1. Pure “random”, a rare occasion. The cell can come from any batch.
  2. The cell comes from a batch with a high proportion of faulty cells due to a quirk in the manufacturing process.
  3. A regression in the manufacturing process
  4. The cells were abused after manufacturing: during shipment, or during battery assembly, or during battery shipment/shelf life. Either mechanical or temperature/humidity abuse. TOFO is this possible that physical causes of degradation change due to these things?
  5. The battery is used in an extreme environment, or too frequently cycled at high currents or to 0% or 100% SoC. See Charging at low temperature leads to Lithium plating, Charging Li-ion cells at higher voltage accelerates degradation, Storing a cell at a high temperature and state-of-charge accelerates capacity fade.
  6. A problem with sensors/wiring in the battery, perhaps leading to consistent overcurrent or consistently over-charging or over-discharging the cell. TOFO is this possible, e. g. due to voltage sensor bias?
  7. A miscalculation of safe limits for charging/discharging, e. g. due to a bug in a new version of BMS software.

TOFO are there any other reasons?

Analysing OCV won’t help us with 1. and 2. because the best OCV we can have is an average of OCVs of 28 cells, where a contribution of a single cell is lost. Note that we already talk about rather subtle differences in OCV curves to discern the physical causes of degradation. (Cf. Cell size tradeoff.)

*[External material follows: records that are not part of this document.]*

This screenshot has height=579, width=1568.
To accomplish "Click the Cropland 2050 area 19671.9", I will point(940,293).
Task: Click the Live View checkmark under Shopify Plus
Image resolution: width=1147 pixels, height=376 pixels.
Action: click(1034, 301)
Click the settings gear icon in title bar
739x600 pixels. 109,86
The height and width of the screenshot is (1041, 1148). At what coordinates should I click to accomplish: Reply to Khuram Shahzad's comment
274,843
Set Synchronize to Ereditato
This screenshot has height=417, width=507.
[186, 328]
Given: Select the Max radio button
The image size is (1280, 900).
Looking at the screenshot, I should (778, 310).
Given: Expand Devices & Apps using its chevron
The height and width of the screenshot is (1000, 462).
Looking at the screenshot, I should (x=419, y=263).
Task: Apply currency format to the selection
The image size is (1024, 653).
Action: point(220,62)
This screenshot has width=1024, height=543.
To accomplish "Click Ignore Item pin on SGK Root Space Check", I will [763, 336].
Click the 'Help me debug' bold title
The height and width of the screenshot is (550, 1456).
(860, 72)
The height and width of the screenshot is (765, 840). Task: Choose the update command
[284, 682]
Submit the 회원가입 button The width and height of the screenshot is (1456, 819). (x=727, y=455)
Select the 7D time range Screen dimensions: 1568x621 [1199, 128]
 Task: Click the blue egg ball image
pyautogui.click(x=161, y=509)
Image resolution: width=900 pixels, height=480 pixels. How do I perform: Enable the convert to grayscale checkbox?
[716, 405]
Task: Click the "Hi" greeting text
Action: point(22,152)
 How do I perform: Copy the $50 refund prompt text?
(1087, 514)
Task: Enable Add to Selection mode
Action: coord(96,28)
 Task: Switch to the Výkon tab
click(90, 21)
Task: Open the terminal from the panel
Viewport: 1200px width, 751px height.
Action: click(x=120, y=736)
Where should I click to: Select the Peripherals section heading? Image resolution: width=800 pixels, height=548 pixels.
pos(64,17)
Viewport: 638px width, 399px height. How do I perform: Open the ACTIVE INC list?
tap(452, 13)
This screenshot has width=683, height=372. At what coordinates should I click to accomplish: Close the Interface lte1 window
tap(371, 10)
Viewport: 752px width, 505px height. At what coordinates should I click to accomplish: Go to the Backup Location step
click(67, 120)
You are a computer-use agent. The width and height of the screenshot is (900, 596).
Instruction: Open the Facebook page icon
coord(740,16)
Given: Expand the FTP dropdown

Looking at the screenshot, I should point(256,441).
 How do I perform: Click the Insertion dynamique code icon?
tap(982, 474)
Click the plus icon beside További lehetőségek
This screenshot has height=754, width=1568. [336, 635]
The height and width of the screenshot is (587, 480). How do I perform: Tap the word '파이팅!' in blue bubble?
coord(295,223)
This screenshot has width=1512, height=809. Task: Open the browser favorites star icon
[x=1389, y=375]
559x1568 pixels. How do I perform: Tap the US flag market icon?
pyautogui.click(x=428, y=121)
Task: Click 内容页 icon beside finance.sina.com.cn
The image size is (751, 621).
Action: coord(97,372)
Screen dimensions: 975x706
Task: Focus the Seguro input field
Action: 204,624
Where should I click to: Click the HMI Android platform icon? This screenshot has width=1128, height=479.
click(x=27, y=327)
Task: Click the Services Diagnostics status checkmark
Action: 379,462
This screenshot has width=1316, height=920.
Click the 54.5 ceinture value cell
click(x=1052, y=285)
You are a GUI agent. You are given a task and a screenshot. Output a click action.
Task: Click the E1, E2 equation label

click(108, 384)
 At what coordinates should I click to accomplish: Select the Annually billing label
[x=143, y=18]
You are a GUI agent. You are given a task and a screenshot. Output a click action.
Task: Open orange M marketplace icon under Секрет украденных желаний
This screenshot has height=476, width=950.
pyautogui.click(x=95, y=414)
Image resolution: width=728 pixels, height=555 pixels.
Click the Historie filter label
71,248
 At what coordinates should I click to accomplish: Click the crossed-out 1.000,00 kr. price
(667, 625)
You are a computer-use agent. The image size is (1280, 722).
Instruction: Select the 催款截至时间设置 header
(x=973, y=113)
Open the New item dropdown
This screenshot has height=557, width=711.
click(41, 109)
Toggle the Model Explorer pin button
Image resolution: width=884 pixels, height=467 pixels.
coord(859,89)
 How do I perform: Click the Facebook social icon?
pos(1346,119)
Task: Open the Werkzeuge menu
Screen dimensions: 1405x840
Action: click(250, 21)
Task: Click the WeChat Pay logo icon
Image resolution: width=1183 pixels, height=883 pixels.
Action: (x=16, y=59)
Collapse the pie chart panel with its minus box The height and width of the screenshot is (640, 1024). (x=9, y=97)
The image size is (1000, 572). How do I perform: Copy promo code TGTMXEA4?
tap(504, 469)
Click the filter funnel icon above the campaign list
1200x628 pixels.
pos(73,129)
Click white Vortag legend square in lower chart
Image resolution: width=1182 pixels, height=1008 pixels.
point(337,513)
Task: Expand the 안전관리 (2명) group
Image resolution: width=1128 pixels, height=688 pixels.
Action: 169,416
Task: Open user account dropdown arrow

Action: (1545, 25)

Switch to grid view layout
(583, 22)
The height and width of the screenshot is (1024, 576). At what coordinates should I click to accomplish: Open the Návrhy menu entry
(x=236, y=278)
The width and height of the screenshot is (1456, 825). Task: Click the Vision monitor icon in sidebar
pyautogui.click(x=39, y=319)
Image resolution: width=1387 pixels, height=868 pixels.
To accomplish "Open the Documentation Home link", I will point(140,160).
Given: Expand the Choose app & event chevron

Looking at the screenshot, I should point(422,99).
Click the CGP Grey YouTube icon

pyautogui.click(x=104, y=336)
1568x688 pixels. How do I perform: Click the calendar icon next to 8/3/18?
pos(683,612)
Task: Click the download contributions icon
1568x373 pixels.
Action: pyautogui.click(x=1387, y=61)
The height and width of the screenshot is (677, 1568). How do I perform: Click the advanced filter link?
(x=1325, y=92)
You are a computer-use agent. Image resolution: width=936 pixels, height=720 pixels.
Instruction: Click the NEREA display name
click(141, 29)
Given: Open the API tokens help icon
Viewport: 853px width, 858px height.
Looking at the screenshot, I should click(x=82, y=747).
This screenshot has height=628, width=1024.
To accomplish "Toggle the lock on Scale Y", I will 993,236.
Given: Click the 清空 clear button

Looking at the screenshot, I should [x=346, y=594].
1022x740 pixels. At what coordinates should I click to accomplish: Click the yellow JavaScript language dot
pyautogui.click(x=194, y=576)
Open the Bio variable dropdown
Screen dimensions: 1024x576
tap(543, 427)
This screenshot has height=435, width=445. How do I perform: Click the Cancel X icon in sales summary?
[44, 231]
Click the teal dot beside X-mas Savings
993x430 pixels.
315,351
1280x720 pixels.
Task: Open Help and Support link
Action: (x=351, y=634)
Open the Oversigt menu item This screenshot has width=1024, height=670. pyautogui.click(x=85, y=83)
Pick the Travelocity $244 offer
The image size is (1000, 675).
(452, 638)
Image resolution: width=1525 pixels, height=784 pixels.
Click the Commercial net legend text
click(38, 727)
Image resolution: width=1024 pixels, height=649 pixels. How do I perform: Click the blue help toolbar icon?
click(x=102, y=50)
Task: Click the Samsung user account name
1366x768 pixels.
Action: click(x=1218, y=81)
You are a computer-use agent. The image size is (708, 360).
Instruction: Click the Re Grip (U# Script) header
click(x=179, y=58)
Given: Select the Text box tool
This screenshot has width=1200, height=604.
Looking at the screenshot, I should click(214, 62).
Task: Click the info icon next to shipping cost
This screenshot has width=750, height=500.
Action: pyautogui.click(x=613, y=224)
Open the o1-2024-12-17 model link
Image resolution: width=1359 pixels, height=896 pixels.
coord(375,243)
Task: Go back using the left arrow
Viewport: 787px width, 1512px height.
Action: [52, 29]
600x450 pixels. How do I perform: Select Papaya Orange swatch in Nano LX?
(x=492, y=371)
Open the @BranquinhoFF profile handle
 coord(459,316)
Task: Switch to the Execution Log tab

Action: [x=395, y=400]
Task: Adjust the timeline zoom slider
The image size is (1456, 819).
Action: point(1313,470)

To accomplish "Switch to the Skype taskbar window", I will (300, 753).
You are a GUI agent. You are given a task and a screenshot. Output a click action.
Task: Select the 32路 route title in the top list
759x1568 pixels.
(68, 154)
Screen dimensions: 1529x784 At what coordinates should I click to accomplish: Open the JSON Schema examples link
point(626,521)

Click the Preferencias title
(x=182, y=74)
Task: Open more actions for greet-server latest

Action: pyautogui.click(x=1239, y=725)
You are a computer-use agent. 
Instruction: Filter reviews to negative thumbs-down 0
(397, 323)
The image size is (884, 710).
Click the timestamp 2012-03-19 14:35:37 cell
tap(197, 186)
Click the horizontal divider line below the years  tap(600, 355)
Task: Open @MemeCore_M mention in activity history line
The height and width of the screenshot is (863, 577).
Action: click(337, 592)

By the way, this problem applies not just to the OCV function but to all parameter estimations (see above), perhaps with an exception of Cell self-discharge rate and Coulombic efficiency because normally these parameters should be very small, but in a misbehaving cell, they can jump 10 or 100 times. (See Alert on unusually high self-discharge rate or unusually low Coulombic efficiency of cellgroups.)

Quality control/EOL testing in the factory must catch 3.

Analysing OCV could help with 4.-7., however, in all these cases we will see the remaining battery capacity reducing quicker than normal. So just tracking the remaining battery capacity will be a sufficient indicator that something is wrong with the battery. Also, I really doubt 4. is even possible, 5. should be obvious anyway (if we are cycling a battery at 50 °C … it will degrade quickly), and there are much more proper ways for catching 6. (system/Poland EOL tests) and 7. (software tests) than discerning physical causes of degradation which is an indirect and a very delayed way.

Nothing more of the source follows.